The Yamabe problem for Gauss-Bonnet curvatures: a local result around space forms

TL;DR

This paper investigates the Yamabe problem for Gauss-Bonnet curvatures, proving local existence of conformal metrics with constant 2k-Gauss-Bonnet curvature near certain space forms using perturbative methods.

Contribution

It establishes a local solution to the Yamabe problem for Gauss-Bonnet curvatures around non-flat space forms, extending previous variational results.

Findings

Existence of conformal metrics with constant 2k-Gauss-Bonnet curvature near certain space forms.

Affirmative answer to the Yamabe problem for small perturbations of these space forms.

Identification of a neighborhood in the metric space where the problem has solutions.

Abstract

It is shown in the paper "Variational Properties of the Gauss-Bonnet Curvatures" of M.L. Labbi, that metrics with constant 2k-Gauss-Bonnet curvature on a closed n-dimensional manifold, 1<2k<n, are critical points for a certain Hilbert type functional with respect to volume preserving conformal variations.

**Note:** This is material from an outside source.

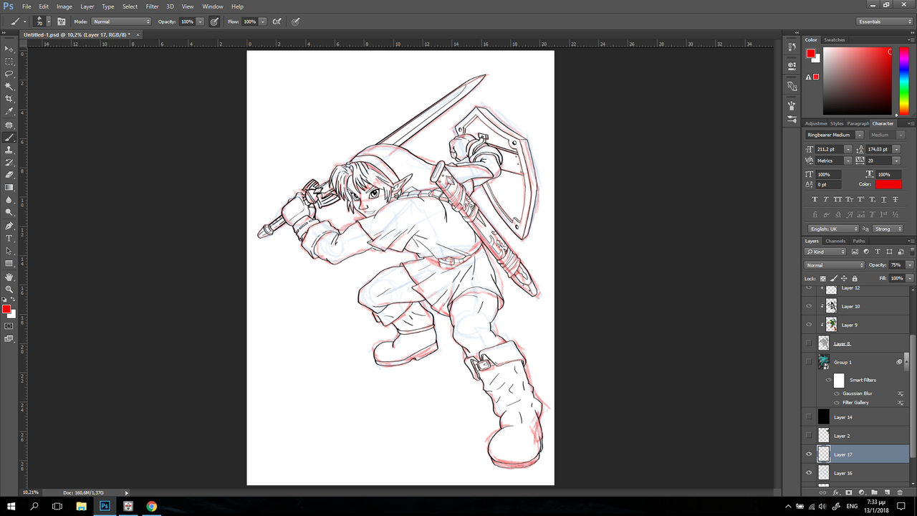Click the Zoom tool
This screenshot has height=516, width=917.
tap(9, 289)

This motivates the corresponding Yamabe problem: is it true that any metric on a closed manifold is conformal to a metric with constant 2k-Gauss-Bonnet curvature? Using perturbative methods we affirmatively answer this question for small perturbations of certain space forms. More precisely, if (X,g) is a non-flat closed space form not isometric to a round sphere, we show the existence of a neighborhood U, of g, in the space of metrics such that any g' in U is conformal to a metric whose 2k-Gauss-Bonnet curvature is constant.